To shorten the time, McGonegal grafted perry pear stock onto 150 semi-dwarf pear trees, which grow to about 16 feet (a mature perry tree may grow as tall as 150 feet). Within a few years he had enough perry pears to produce 50-150 gallons a year. It wasn't easy to obtain those perry pears, however: One variety he imported from England took a full year for the USDA to approve. Other cuttings were obtained from the USDA's National Clonal Germplasm Repository in Corvallis, Ore.

At BlackDuck Cidery in Ovid, N.Y., owners John Reynolds and Shannon O'Connor use perry pears from trees they planted 17 years ago. "Pears are very slow-growing trees," says Reynolds, "and some of them didn't fruit for 11 years. We have all these European varieties: Barnet, Butt, Yellow Huffcap, Hendrik's Huffcap, Normanischen Ciderbirne, Gin, Brandy. These true perry pears add different flavors, acids and tannins that are the signature of our beverage." This year will be their third vintage of both craft apple cider and perry; last year they produced 2,400 perry bottles of 750 ml each. Says Reynolds, "I find true perry to be more interesting than apple cider. It's a more complex beverage, with higher aromatics. Making craft cider and perry is akin to winemaking. You get one chance at a vintage every year."

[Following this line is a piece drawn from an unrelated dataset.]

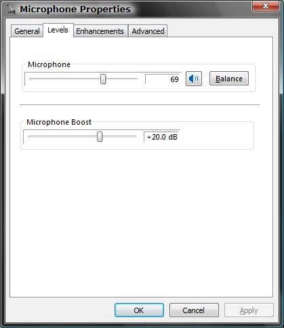This screenshot has width=284, height=328.
Task: Select the Levels tab
Action: pos(58,30)
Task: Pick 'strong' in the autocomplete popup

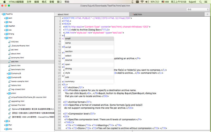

But you can still create a complex, interesting perry cider even without perry pears, says Kevin Zielinksi of E.Z. Orchards Cidre in Salem, Ore. While he waits for his perry pear trees to mature, he has been crafting his own version of perry from dessert pears. "I let the pears hang on the tree 10 days or two weeks past the time for picking and eating," he says. "That extra ripening time makes more sugars and aromatics available for the fermentation. I feel as if these mature fruits reveal hidden flavors we don't usually associate with a pear."

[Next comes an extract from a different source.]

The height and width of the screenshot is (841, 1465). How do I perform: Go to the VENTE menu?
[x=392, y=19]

Zielinski uses Bosc, Forelle (a small, sweet pear with a cinnamon-spice flavor), Taylors Gold (a New Zealand variety with distinct aromatics) and other cultivars. "Our perry is a refreshingly approachable beverage that I like as a brunch item instead of white wine."

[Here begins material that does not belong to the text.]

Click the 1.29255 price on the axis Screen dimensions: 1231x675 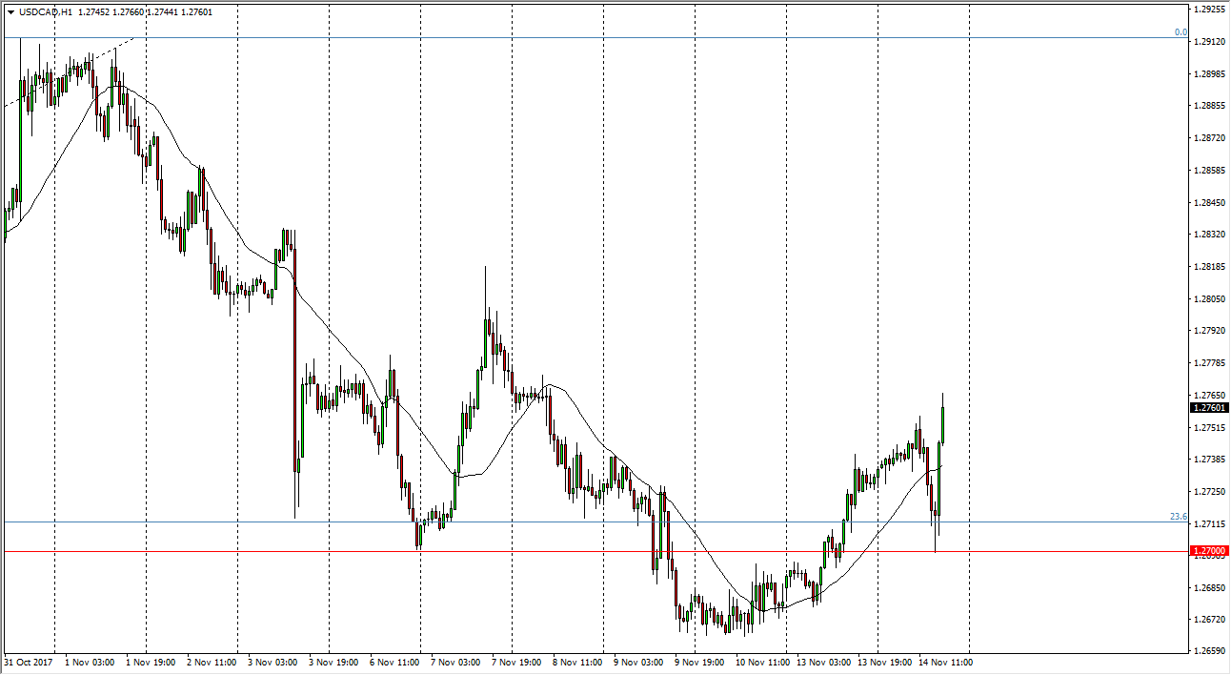click(1209, 10)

Perry can be made still or bubbly: To preserve the bubbles one simply bottles it near the end of fermentation. Natural carbonation bubbles are tiny and fine, and slowly unfurl the flavors and natural chemical compounds that give perry its signature mouthfeel and taste, according to Reynolds of BlackDuck Cidery.

"I love the delicate nature and round mouthfeel of perry," says Steven Baird, owner of two popular bars featuring craft liquors in Brooklyn, N.Y. — Cardiff Giant and The Owl Farm. "I always try to have a perry in stock at both of my bars. The best American perries are wonderfully complex and nuanced and rival those of Europe."

Jill Neimark is an Atlanta-based writer whose work has been featured in Discover, Scientific American, Science, Nautilus, Aeon, Psychology Today and The New York Times.